▶ _DIRECTIVES_:
1 – Name every shade of Alclad that the model-building text mentions, giving each distinct shade once.
2 – From the model-building text, return the passage starting at "Gloss Black for" and ending at "shade of Alclad.", copied word for word.

▶ _TEXT PASSAGE_:
►
As before, the model received a base coat of Gloss Black and was then over-sprayed with Alclad Polished Aluminium. I then masked off a few on the larger panels and sprayed them with Alclad Dark Aluminium.
Alclad dries very quickly but I always leave it overnight before starting to mask off different panels and anti glare areas. My preferred masking tape is the Tamiya product and I haven’t experienced any issues with it pulling Alclad away from the model. (famous last words! ) This serves to break up the otherwise uniform colour and gives some depth to the paint scheme.
At this point the model took a completely different path to my first.
As it was depicting a Sea Fury based at a desert air base in Egypt under combat conditions I elected to aim for a weathered and dusty appearance. After the wing stripes were painted on and decals applied I gave the model a couple of coats of Klear and then added a watercolour based light brown panel line wash. The whole model was then over-sprayed with a very thin (90% thinners 10% paint) mix of Tamiya Buff. The finishing touches were to sand back the leading edges of the wings to a polished sheen. This was done using the finest polishing stick I have, which was just abrasive enough to remove the Buff over-spray and leave the Alclad lacquer intact.
The Rumble In The East Asian Sky Campaign gave me the opportunity to build another of Tamiyas excellent 1:72 Bubbletops. This time in the guise of a Thunderbolt MKII in SEAC colours.
Gloss Black for primer as usual but this time I used Alclad Aluminium as the base lacquer. During the previous months I had picked up some other shades of Alclad and a series of masking sessions ensued as I masked and sprayed different panels in Polished Aluminium, Light Aluminium, Dark Aluminium, Duraluminium and Steel.
As much as possible this was done symmetrically, matching panels on the port and starboard wings with the same shade of Alclad.
Compare a photo of this model (photo 7) with the earlier Tamiya Bubbletop at the same stage. (photo 3), and you’ll see how spraying the panels in different shades of Alclad really brings the NMF to life, adding depth and variation of tone.
◄
▶ _INFORMATION PROVIDED_:
►
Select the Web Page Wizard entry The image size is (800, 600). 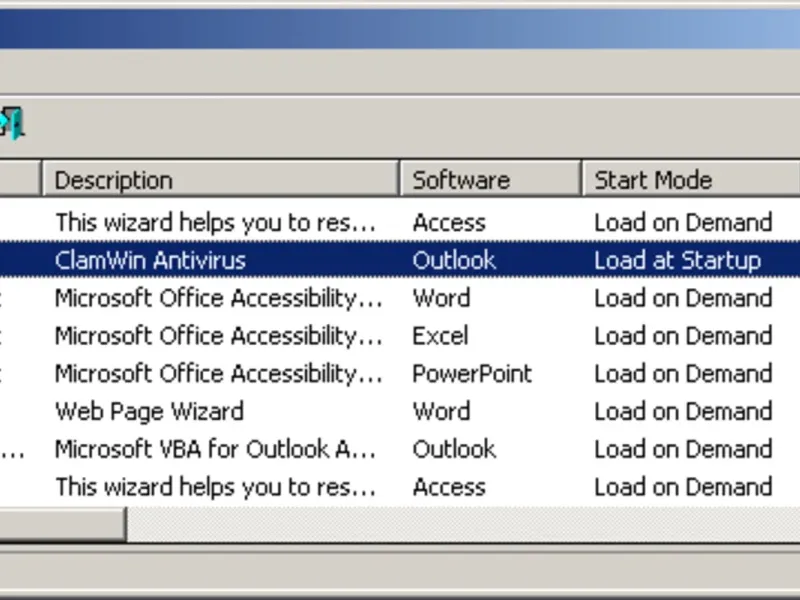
◄
▶ _ANSWERS IN ORDER_:
1 – Polished Aluminium, Dark Aluminium, Aluminium, Light Aluminium, Duraluminium, Steel

2 –
Gloss Black for primer as usual but this time I used Alclad Aluminium as the base lacquer. During the previous months I had picked up some other shades of Alclad and a series of masking sessions ensued as I masked and sprayed different panels in Polished Aluminium, Light Aluminium, Dark Aluminium, Duraluminium and Steel.
As much as possible this was done symmetrically, matching panels on the port and starboard wings with the same shade of Alclad.